How to Maximize Your Workout When You Have No Time
Consistent and regular workouts—totaling at least two-and-a-half hours of moderate-intensity exercise per week—comprise one of the pillars of good health. But sometimes, work obligations and family commitments can make scheduling time to hit the gym easier said than done. On days when an hour-long class or gym session isn’t possible, you can likely manage to carve out a little time, say, 20 minutes, to stick to your exercise goals.
Of course, you’ll have to overcome the urge to make excuses to just skip altogether (“Getting to the gym and back would take longer; besides, it’ll probably be really crowded and I won’t get anything done anyway.”). The truth is: Even a short amount of time can be productive. The first step is to shift your mindset. The gym can be great for workouts, but the place doesn’t have a monopoly on physical activity. “Every movement is exercise,” says Ethan Benda, a certified trainer in Kansas City, Missouri.
Once you grasp that, the only challenge is figuring out how to best use your small window. Here’s a plan for every type of exerciser, from workout newbie to gym rat.
When You’re Still Learning: The Newcomers
Those who are new to exercise face the biggest challenge when their schedule is upended. “You’re bad at exercise, you don’t have the habit,” says Alex McBrairty, fitness coach in Ann Arbor, Michigan. It’s a lot easier to make excuses to skip the gym if you’ve never established working out as part of your routine.
Instead of trying to motivate yourself to go to the gym when you know you only have 20 minutes to work out, just do something physical. You want to establish what McBrairty calls a Minimum Activity Plan or MAP, which is the least amount you can do and feel like you’ve done something. This could be a 10-minute walk, 15 minutes of stretching, or something else that doesn’t rely on equipment or a specific location. Try breaking out one of those seven-minute workout apps or 20-minute YouTube yoga videos—just be sure to choose something that includes a beginner routine. Your main goal is to build the exercise habit. That comes from being consistent and getting small wins, such as following through on your MAP. “It gets you successful, and you grow to getting excited,” he says.

▶ **EXERCISE MATERIAL**
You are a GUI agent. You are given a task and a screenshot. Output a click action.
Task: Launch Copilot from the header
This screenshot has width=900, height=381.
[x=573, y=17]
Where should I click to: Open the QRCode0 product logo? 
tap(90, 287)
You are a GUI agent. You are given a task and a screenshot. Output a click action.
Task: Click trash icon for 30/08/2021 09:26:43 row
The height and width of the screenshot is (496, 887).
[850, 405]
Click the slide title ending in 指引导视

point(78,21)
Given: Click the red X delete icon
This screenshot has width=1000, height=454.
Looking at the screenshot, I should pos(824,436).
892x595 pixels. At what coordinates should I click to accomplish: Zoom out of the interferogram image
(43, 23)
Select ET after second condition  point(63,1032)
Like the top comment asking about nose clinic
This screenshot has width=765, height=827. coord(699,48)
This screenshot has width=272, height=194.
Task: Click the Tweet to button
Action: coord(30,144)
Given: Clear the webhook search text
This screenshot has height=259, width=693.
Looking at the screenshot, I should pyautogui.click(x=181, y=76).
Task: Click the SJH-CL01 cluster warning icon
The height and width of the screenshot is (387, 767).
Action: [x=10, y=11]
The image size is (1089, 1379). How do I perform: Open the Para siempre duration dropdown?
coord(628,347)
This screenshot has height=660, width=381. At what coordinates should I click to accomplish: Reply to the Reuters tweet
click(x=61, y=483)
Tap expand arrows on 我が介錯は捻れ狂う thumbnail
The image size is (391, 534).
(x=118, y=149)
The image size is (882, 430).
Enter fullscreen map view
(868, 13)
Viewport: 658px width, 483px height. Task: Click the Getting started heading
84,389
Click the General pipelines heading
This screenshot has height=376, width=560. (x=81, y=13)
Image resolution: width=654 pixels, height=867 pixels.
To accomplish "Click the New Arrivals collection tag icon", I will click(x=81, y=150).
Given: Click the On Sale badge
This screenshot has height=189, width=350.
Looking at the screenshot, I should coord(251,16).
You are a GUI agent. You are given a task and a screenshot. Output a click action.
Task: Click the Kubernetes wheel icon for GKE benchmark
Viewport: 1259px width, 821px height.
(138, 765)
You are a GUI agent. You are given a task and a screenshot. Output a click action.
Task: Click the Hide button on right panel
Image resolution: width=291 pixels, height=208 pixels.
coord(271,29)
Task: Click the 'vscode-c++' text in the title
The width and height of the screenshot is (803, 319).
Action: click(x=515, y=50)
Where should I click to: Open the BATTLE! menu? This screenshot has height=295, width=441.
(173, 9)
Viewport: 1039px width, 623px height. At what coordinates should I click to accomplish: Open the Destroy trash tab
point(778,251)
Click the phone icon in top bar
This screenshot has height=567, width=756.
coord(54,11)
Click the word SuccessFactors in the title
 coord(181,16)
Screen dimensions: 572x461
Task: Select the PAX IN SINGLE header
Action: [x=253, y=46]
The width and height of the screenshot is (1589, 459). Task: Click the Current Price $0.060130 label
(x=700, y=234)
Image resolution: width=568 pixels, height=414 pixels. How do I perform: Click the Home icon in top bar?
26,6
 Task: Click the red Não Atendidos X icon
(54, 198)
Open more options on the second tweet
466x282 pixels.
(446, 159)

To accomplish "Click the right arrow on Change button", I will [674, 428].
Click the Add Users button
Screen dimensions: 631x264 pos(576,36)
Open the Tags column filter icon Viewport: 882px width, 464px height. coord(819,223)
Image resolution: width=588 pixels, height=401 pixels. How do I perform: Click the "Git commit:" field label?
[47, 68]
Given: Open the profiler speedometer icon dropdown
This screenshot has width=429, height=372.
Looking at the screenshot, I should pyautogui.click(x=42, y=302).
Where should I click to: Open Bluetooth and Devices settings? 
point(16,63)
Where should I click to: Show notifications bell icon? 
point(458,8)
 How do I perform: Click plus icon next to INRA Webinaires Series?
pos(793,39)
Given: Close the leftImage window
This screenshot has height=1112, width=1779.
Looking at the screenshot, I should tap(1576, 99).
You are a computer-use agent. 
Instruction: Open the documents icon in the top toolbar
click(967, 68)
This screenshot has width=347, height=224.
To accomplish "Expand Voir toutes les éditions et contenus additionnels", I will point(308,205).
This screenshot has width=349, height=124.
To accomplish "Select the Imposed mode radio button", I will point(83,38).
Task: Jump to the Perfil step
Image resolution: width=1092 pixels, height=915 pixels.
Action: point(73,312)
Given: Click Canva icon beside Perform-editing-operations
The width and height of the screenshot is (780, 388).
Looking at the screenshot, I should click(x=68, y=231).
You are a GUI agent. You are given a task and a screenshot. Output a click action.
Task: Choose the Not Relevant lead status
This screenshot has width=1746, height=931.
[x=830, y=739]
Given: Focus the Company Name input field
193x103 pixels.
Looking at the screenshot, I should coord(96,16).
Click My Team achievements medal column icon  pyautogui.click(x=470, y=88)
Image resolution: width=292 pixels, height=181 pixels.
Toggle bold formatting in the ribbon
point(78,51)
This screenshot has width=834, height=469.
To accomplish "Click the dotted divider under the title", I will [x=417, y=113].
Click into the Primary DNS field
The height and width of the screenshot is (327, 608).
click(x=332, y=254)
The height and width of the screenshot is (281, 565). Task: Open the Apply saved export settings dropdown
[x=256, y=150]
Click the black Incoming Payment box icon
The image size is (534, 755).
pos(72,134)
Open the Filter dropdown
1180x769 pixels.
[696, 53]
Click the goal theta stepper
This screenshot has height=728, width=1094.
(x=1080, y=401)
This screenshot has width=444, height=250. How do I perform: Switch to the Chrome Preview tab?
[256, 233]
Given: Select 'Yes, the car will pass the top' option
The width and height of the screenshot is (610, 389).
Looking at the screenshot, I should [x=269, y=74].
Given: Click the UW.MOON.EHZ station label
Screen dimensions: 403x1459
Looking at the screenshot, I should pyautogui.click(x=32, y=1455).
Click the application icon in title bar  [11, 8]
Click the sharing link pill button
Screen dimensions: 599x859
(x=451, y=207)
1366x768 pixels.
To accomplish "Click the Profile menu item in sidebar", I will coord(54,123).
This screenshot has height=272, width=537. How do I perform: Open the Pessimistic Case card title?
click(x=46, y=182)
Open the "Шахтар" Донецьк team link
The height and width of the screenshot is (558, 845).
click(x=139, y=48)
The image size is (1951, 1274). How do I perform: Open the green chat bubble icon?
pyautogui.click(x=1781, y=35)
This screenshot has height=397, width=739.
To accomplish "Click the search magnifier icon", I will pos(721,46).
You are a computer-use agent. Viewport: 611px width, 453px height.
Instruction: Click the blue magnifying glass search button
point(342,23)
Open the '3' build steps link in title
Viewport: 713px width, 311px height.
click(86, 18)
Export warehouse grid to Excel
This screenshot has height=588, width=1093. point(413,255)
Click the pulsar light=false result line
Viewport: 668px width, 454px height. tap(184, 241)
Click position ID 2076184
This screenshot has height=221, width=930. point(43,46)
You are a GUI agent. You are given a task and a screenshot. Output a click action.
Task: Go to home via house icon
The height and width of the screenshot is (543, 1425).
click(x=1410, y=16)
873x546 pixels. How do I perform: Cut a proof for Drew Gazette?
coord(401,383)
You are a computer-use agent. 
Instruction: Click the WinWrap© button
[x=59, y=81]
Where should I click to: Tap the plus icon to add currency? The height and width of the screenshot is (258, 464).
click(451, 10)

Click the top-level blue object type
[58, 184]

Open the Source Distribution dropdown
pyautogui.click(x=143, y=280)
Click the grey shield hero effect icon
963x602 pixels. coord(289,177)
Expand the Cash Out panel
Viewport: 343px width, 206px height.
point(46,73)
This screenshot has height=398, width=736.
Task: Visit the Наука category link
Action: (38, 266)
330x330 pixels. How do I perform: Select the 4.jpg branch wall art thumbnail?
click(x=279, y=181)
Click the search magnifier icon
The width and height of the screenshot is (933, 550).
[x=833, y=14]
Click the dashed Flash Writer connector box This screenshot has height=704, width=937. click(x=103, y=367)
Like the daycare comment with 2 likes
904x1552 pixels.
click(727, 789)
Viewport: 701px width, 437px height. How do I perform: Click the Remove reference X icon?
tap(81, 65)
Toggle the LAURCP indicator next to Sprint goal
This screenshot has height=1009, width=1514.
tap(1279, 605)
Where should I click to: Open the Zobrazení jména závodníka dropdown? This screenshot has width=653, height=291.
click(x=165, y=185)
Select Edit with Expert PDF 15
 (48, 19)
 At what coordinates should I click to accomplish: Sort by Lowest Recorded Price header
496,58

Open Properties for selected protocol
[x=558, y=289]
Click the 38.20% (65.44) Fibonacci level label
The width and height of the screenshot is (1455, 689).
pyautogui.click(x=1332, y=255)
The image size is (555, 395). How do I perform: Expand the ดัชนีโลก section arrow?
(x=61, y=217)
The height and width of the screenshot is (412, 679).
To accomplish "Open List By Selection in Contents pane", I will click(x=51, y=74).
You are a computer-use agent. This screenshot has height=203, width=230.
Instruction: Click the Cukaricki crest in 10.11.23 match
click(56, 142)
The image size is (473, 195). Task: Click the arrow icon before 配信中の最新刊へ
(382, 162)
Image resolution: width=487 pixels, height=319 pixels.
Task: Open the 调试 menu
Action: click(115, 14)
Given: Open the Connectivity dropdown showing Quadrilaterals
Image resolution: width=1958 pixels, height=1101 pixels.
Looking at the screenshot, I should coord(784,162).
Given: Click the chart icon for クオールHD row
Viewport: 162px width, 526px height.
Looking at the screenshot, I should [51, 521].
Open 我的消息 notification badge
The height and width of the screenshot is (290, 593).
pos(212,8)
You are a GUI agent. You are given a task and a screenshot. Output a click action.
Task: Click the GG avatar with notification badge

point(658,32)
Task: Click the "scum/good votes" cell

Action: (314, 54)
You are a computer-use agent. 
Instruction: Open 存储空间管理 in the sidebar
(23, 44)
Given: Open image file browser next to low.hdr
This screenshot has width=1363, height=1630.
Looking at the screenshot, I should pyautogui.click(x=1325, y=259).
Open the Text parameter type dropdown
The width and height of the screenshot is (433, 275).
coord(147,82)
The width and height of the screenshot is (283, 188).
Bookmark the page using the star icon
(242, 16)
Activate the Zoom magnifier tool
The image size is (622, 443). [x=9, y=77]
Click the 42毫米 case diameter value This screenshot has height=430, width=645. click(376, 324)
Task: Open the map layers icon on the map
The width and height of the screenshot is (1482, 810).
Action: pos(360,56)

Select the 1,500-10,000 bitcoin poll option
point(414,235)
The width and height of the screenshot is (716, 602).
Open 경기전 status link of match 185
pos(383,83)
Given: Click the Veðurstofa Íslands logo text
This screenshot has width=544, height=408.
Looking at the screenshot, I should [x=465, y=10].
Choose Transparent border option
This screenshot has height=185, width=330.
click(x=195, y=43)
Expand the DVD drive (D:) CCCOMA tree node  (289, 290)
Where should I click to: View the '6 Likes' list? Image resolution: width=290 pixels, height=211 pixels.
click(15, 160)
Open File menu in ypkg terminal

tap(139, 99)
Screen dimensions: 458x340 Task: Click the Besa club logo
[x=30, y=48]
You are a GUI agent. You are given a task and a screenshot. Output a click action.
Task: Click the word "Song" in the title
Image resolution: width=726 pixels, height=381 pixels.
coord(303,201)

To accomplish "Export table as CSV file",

▶ **PROBLEMS TO SOLVE**
1 > According to the workout article, what does Alex McBrairty call the least amount of activity you can do and still feel you've done something?
2 > Copy the listing word for word, from the line with "Given: Select 'Yes, the" to the line with "I will pos(721,46).", including both of those lines.
The workout article and the listing are two unrelated pieces of material.

▶ **WORKED ANSWERS**
1 > A Minimum Activity Plan, or MAP.

2 >
Given: Select 'Yes, the car will pass the top' option
The width and height of the screenshot is (610, 389).
Looking at the screenshot, I should [x=269, y=74].
Given: Click the UW.MOON.EHZ station label
Screen dimensions: 403x1459
Looking at the screenshot, I should pyautogui.click(x=32, y=1455).
Click the application icon in title bar  [11, 8]
Click the sharing link pill button
Screen dimensions: 599x859
(x=451, y=207)
1366x768 pixels.
To accomplish "Click the Profile menu item in sidebar", I will coord(54,123).
This screenshot has height=272, width=537. How do I perform: Open the Pessimistic Case card title?
click(x=46, y=182)
Open the "Шахтар" Донецьк team link
The height and width of the screenshot is (558, 845).
click(x=139, y=48)
The image size is (1951, 1274). How do I perform: Open the green chat bubble icon?
pyautogui.click(x=1781, y=35)
This screenshot has height=397, width=739.
To accomplish "Click the search magnifier icon", I will pos(721,46).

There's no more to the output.